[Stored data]
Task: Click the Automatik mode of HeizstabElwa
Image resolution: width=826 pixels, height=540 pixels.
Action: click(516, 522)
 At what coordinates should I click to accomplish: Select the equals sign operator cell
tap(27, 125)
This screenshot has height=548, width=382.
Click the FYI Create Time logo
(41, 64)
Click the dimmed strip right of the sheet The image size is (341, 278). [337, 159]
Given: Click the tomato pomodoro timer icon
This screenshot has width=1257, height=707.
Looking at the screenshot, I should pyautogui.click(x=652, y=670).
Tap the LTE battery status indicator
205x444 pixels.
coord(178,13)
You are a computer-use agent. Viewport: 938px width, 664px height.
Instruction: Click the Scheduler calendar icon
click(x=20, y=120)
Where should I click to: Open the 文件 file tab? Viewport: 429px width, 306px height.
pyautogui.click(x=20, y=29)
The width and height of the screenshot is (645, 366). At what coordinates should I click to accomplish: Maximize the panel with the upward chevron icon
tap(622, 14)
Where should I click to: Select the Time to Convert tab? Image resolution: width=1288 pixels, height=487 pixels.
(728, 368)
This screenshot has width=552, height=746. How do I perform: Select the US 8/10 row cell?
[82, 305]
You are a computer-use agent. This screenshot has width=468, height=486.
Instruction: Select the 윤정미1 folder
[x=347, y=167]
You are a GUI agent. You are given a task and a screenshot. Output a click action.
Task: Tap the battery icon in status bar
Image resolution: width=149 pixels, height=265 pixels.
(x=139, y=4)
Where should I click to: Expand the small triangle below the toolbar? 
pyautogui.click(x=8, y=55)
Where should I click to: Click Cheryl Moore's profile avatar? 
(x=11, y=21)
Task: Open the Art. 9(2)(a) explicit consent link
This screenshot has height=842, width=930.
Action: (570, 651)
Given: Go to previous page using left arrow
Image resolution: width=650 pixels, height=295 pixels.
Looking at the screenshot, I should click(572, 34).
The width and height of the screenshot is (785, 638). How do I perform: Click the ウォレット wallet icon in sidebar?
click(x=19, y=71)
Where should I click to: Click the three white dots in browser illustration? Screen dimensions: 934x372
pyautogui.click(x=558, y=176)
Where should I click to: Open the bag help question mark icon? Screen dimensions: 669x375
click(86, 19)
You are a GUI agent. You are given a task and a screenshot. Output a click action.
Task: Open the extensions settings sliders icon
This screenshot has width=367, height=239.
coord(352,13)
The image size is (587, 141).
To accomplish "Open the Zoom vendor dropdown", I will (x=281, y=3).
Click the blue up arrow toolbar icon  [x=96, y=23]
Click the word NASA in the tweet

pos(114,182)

— Task details —
Only lines that include "agent" are counted here. Give their number for the records above and add nothing.

— Response —
4